Senin, 20 Oktober 2008

Price- thing.
Kenapa ada benda-benda dengan nama yang sama (kaos, baju, blues, aksesoris, makanan), kualitas yang tidak jauh beda, namun memiliki kesenjangan harga yang amat tinggi. Banyak katalog-katalog yang menjual mimpi dengan mematok harga tinggi untuk setiap item yang sesungguhnya item serupa bisa didapat di pasar-pasar terdekat dengan harga yang tidak mahal-mahal amat untuk ukuran seseorang yang ekonomis, atau setidaknya mempertimbangkan fungsi sebelum membeli. Ataukah merek yang sudah jadi standar hidup?, merasa gengsi dengan tidak memakai barang-barang branded. Bagi sebagian orang tentu itu menjadi pilihannya dengan membeli kebahagiaan atau sekedar alat pemuas batin atau agar tidak dianggap aneh oleh komunitas sepergaulan (agar status diakui, sekaligus mencuci citra diri). Seorang teman pernah bilang “ah, pandanganmu kan juga akan berubah kalau ada di posisi mereka?”, jika kamu sudah tercukupi dengan jumlah nominal uang, mandi pun tidak cukup hanya dilakukan secara standar (menggosok gigi dan mengoleskan secuil sabun mandi), tentu ingin juga dilengkapi juga lulur, spa, mandi susu. Makan yang semula cukup di warung-warung pojok, memasak bahan makanan di rumah dengan sederhana yang penting gizi seimbang, belum dirasa puas jika tidak menjajal beragam wisata kuliner, dan cita rasa pun akan berubah. Jadi ini masalah perkembangan kebutuhan diri yang mengikuti penghasilan? Bisa iya, karena manusia tidak pernah puas, seluruh air lautan pun ingin direguknya.

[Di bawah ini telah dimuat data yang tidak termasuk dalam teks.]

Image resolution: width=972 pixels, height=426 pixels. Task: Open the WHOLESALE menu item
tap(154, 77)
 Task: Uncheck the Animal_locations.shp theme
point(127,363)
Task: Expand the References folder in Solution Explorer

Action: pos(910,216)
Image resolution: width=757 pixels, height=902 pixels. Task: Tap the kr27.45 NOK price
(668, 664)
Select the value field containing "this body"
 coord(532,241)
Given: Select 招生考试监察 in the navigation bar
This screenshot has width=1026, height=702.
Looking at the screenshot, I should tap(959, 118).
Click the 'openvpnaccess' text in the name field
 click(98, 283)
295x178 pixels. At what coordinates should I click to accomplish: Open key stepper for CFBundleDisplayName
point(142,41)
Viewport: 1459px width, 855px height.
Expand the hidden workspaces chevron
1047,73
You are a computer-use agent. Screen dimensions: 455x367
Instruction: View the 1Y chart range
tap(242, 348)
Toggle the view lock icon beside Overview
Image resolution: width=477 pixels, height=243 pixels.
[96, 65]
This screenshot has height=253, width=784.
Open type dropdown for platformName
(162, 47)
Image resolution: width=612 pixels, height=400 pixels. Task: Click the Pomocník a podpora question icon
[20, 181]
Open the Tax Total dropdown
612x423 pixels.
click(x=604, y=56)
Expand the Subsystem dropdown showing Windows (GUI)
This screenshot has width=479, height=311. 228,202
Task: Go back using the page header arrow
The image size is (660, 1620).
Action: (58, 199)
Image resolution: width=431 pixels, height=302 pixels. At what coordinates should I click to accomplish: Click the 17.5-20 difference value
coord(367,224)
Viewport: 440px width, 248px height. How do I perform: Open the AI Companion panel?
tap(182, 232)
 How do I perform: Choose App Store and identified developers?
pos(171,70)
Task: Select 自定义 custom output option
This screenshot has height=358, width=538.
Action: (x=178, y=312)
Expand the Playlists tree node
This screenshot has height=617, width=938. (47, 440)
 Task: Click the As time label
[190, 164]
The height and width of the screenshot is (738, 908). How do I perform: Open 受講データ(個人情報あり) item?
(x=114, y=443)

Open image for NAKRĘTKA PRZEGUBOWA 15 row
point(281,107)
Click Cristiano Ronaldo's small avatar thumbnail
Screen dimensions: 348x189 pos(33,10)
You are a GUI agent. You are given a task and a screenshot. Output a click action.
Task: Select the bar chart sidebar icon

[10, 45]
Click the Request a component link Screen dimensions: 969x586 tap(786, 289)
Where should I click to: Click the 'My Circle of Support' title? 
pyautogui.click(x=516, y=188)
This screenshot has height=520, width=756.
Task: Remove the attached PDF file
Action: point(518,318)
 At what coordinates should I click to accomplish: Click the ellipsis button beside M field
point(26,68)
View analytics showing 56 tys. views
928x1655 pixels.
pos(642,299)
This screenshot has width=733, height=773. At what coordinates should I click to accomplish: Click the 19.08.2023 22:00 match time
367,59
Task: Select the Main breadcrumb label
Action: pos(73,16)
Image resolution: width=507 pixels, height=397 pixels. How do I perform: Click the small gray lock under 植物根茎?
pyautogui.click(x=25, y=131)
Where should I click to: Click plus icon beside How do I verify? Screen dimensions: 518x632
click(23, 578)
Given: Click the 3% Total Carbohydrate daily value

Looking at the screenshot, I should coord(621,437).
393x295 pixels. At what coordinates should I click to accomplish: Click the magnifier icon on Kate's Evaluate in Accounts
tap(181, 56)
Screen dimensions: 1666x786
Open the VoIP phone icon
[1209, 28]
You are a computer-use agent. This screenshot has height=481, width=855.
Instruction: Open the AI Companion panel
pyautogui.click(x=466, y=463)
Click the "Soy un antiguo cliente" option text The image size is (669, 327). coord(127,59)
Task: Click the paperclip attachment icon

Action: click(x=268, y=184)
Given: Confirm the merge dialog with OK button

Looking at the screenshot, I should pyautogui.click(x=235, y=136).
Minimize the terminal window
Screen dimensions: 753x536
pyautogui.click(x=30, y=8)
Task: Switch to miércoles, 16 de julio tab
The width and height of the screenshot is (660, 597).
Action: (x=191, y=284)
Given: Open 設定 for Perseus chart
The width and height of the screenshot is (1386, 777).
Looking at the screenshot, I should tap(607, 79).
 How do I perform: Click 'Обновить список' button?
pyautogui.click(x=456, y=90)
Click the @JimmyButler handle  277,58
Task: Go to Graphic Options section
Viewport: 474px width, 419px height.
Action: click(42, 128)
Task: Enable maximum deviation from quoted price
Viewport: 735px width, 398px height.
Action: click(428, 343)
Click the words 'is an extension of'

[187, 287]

Pilihan memang bersifat personal, ini hak setiap orang untuk memilih bagaimana caranya hidup. Hanya saja, perlulah bersikap bijak dengan mengukur fungsional barang sebelum membeli. Menengok ke bawah juga perlu, karena masih banyak orang yang berjuang untuk sekedar memiliki standar hidup yang bisa di bilang layak, punya sandang, pangan dan papan yang apa adanya, dengan tidak dibuat-buat. Itu saja untuk selalu disyukuri. 13 09 08.